Juneteenth, Mass Protests, and Black Liberation
Friday, 19th June, marked the 155th anniversary of Juneteenth, the day Union soldiers arrived in Galveston, Texas to inform enslaved Black people about the end of the Civil War and their right to freedom under the Emancipation Proclamation. This is a personal reflection on the importance of Juneteenth, amid the massive global protests, from Keyaria Rhodes, AFRE’s programme manager.
Every year, Juneteenth is an opportunity to grapple with and confront our freedoms and unfreedoms as Black people in America. This year, many of us celebrated Juneteenth by community organizing, participating in public demonstrations, supporting Black-owned businesses, or by attending performances celebrating blackness. The images coming out of these celebrations, particularly the protests, to me, represent the embodiment of an afrofuturistic practice for the advancement of Black liberation as articulated by Octavia Butler, Nona Hendryx, Rasheedah Phillips, N.K. Jemison, and others.

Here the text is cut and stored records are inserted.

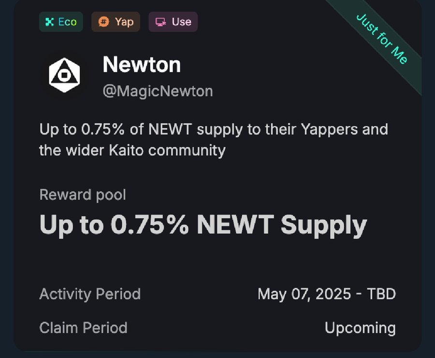Click the Kaito community description line

pyautogui.click(x=132, y=151)
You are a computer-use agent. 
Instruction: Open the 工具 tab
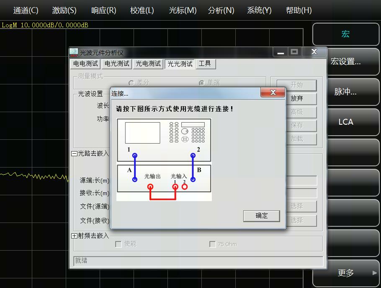205,64

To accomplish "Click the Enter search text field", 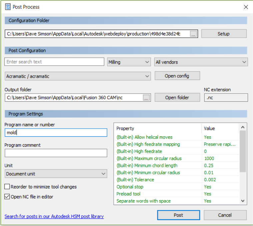I will tap(54, 62).
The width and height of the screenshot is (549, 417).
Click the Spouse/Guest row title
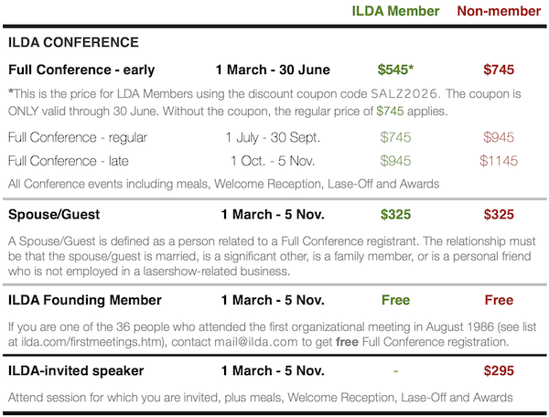click(59, 217)
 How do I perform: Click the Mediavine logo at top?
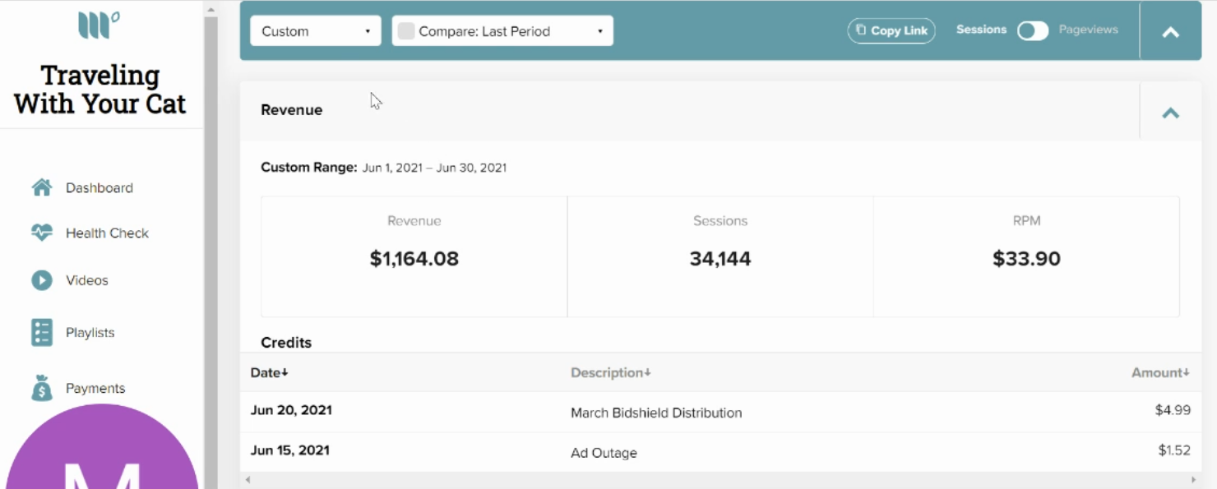pyautogui.click(x=99, y=25)
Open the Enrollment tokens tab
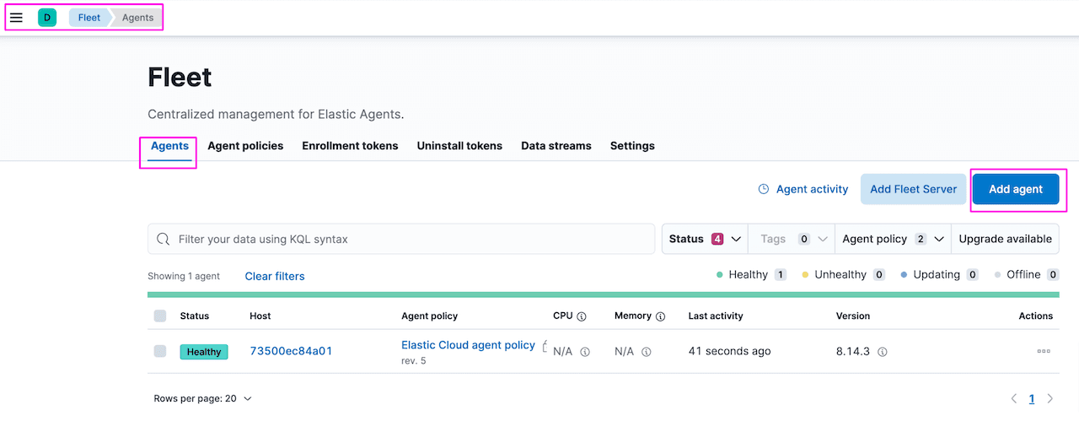Screen dimensions: 1079x432 [x=350, y=146]
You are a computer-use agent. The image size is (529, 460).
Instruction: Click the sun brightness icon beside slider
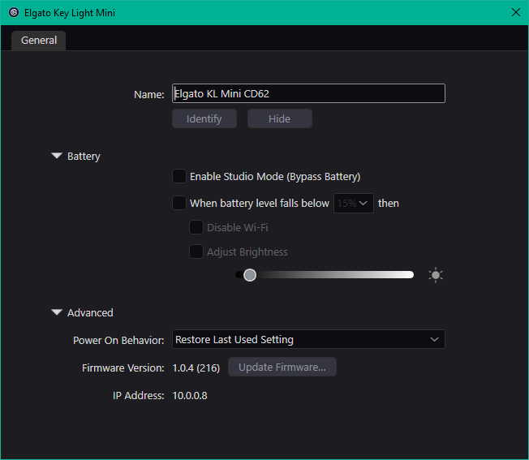[x=436, y=275]
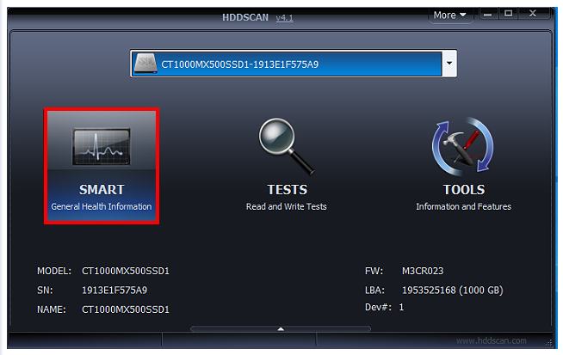This screenshot has width=563, height=355.
Task: Open the SMART heartbeat monitor icon
Action: point(102,146)
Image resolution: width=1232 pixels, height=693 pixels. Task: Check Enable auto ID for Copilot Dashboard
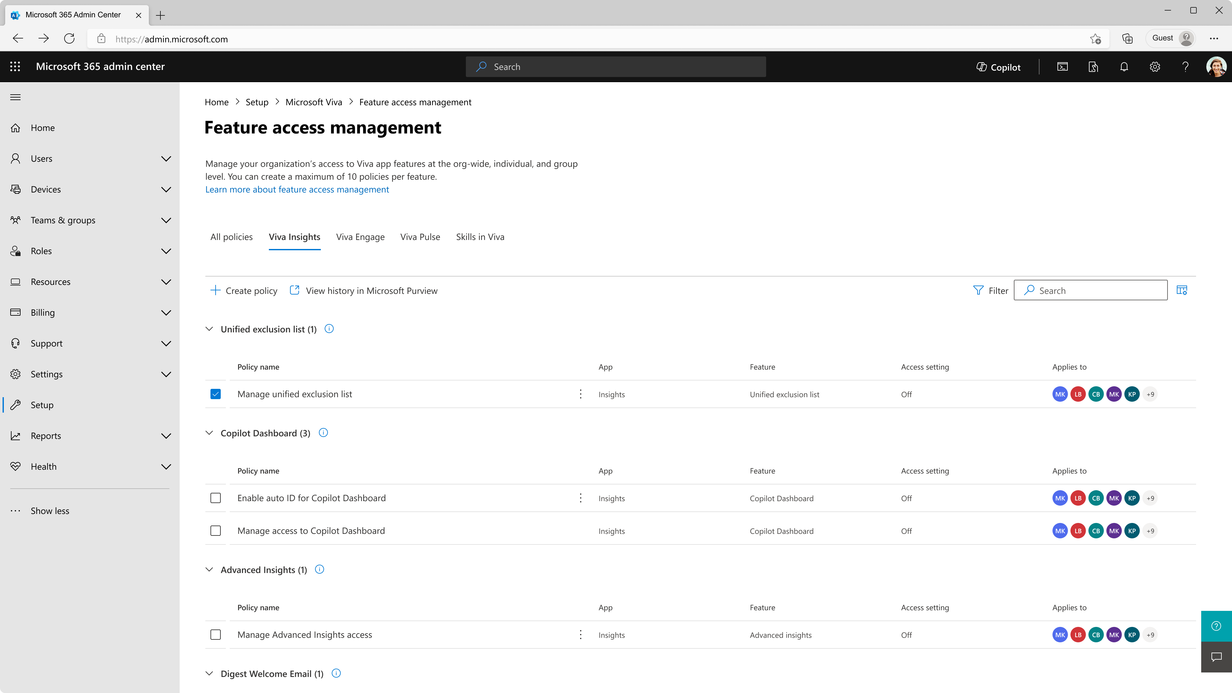pos(216,498)
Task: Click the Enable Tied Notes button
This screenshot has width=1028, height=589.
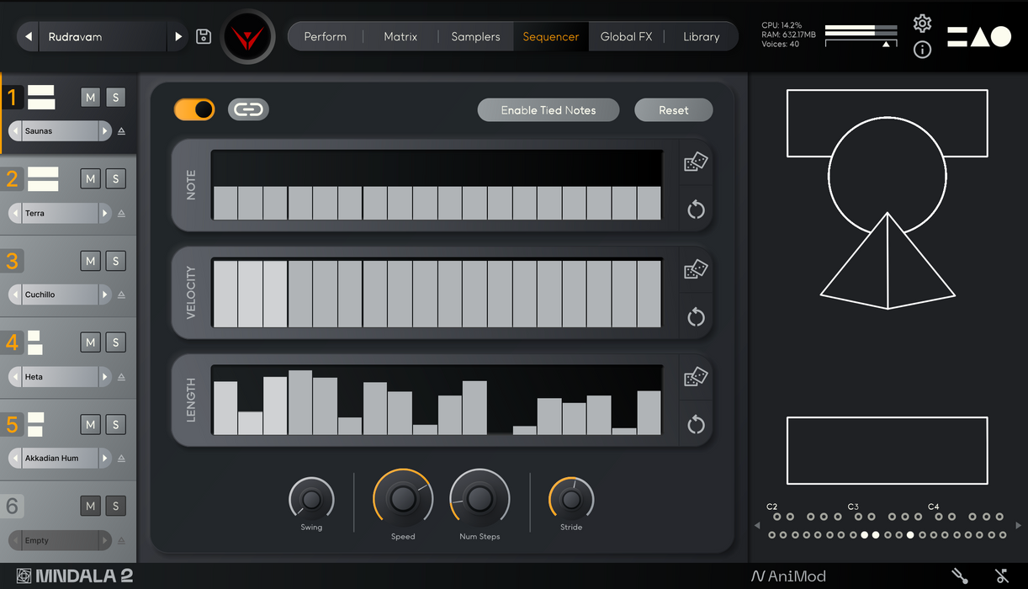Action: pos(548,110)
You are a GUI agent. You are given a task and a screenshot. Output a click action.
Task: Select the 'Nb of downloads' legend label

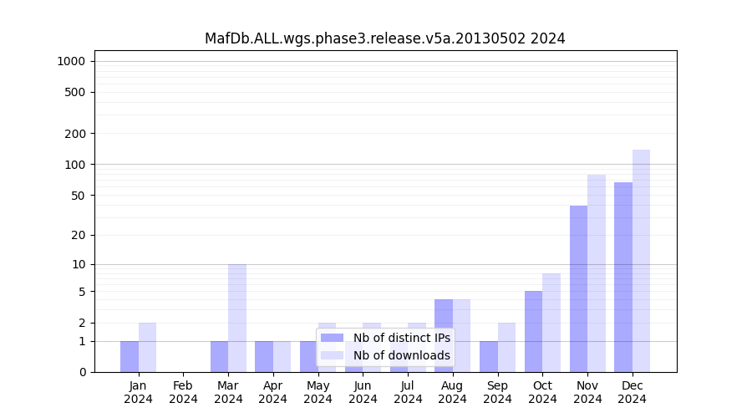(x=401, y=355)
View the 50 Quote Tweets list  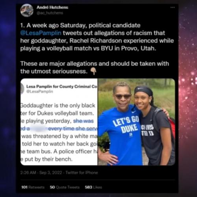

I define this afrofuturistic practice as actively conceiving of a future for Black life beyond the parameters set forth through anti-Black racism and Western ideals of humanity that privilege whiteness, heterosexuality and other narrow qualities that shape our daily experiences. And while the violence against Black people is well-documented in the news and on social media, the imagery of today’s movement (and from the past) signals a possible future where Black liberation is realized. What I am seeing in this moment is an extension of what Robin D.G. Kelley refers to as our Black radical imagination illustrated through unapologetic demonstrations and demands.
The aesthetics captured from the protests animate Black liberation before its time. They assert that there is no better time to declare that BLACK LIVES MATTER. And they assert that since there’s no justice, there can be no peace. These demonstrations, like afrofuturism, disregard the temporal format of the Western world. They’re at the right time, all the time, despite the government-issued curfews and despite the prevalence of COVID-19 within Black communities. Images from the movement delegitimize the authority of the state, which insists on the impossibility of Black life and liberation.
When I think about this moment, what comes to mind for me are the images of protesters with half of their face covered but with an activated expression pictured through their clenched fist. I think about the images of a body of protesters standing and shouting in solidarity, forgoing social distancing procedures, and confronting the police forces strapped in their riot gear. I also think about the powerful declaration “BLACK LIVES MATTER” that’s painted on what is now known as 1600 Black Lives Matter Plaza and leads directly to the White House.
The visual archive being developed from these global protests is bringing society closer to the reshaping of our daily lives. Not only do they index societal intolerance for the anti-blackness that is expressed through mass incarceration and police brutality, the aesthetics of mass protests also make a transformed society possible through the agency and audaciousness depicted through the imagery. They represent societal changes, which stem from the racial justice work happening both inside and outside of institutions.
In response to the most recent killings of Black people by the police and other racists forces — including the killings of Ahmaud Arbery, Breonna Taylor, George Floyd, Tony McDade, Malcolm Harsch, Robert Fuller, Rayshard Brooks and so many other and lesser-known victims — people are not making demands within the parameters of the current public safety infrastructure. Instead, protesters are demanding new social contracts like those who came before us.
In this process of remaking our society, we can learn from the afrofuturistic practices of people who draw from their powers of creation to disrupt notions of time, space, humanness (and so much more). Afrofuturists complicate Western ideals of humanity by disregarding its boundaries. The social parameters that afrofuturists offer through their artistry make new ways of relating to the world and each other possible. Their lenses make the invisibilized people who have been victimized, who remain unnamed or lesser-known, knowable. An afrofuturistic practice (through photography, writing, dialogue, music, film, etc.) reestablishes social contracts through which Black lives, women’s lives, and trans lives matter. Nona Hendryx actively creates an inclusive future in the present through her role in the performing arts for example. Afrofuturism enables us to expose the ways we are imprisoned through our acceptance of Westernized notions of time, space, and our place within the world order.
In order to imagine a future where we all belong, where we can live our best lives — free from the social, political, and economic constructions that define our current society, we must understand the contexts through which we exist, while embracing practices that enable us to transform into a world where we all can be. Our ancestors had to do this to ultimately gain their freedom, making Juneteenth possible, and so must we.